Product Launch
Offline, Always: Latent v0.4.1 Beta Is Live
Latent v0.4.1 is now in beta for macOS — a fully local medical ambient scribe that transcribes and structures clinical encounters without any PHI leaving your device.
The documentation burden is specific
The note isn't an afterthought. For most residents — especially in general surgery — documentation is a significant chunk of the working day, often stretching into the evening after the clinical work is already done. A typical surgical resident might complete eight to fifteen patient encounters in a day. Each one requires some form of written documentation. The mental cost of translating what happened in an exam room into a structured, billable note accumulates in a way that's hard to describe unless you've been doing it for years.
The tools available for this are, in practice, not very good. Voice-to-text works for dictation but doesn't produce structure. Cloud-based ambient scribes exist, but they come with consent requirements, connectivity assumptions, and institutional-approval timelines that make them unavailable on most floors. The gap between what's theoretically possible and what a resident can actually use on a Tuesday morning is wide.
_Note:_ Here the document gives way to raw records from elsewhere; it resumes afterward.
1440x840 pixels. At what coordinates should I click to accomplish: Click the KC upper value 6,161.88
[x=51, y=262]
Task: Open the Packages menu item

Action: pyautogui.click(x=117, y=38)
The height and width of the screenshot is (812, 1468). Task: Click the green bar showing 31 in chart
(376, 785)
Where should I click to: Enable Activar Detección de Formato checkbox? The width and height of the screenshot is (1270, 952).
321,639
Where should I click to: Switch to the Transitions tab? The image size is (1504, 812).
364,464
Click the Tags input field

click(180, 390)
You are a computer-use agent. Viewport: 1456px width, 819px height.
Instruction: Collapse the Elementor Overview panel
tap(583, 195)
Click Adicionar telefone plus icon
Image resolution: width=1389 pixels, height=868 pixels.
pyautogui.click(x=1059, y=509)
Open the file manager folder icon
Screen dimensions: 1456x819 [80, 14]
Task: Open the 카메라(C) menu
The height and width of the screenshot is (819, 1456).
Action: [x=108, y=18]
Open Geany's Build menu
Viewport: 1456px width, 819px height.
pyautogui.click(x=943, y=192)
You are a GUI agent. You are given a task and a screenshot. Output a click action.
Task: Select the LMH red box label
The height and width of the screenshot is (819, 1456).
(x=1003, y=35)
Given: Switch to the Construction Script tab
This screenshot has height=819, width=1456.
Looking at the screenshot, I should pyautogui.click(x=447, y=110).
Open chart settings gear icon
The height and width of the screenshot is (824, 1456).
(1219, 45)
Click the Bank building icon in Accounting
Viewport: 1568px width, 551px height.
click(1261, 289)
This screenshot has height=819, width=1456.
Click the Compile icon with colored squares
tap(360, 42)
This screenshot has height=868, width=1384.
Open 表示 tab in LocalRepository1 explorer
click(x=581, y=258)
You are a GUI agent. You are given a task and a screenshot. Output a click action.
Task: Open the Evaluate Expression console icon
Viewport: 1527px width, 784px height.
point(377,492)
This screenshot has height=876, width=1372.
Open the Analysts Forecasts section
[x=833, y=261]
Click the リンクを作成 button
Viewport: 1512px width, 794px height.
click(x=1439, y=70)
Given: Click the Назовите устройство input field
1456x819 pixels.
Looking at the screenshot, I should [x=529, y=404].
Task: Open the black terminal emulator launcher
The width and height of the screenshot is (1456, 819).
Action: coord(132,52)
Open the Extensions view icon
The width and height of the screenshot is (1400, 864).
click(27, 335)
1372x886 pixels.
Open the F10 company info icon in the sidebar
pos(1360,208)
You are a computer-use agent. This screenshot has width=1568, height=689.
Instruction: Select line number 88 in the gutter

Why offline matters more than it sounds
The instinct when building a transcription tool for healthcare is to build it in the cloud. Cloud transcription is fast, inexpensive, and accurate. It's also a PHI problem, a hospital-policy problem, and in some environments a structural impossibility — not because of regulatory caution, but because surgical floors often have poor connectivity, operate inside institutional networks that block external traffic, or fall under policies that prevent health information from leaving the hospital's infrastructure.
Latent was designed offline from the start, not as a compliance checkbox but because that's the only version that works without asking anyone for permission. The transcription pipeline runs entirely on your Mac using locally-hosted models through Ollama. No audio leaves the device. No session is stored remotely. The note is generated locally, ready to be copied into your EMR the moment the encounter ends.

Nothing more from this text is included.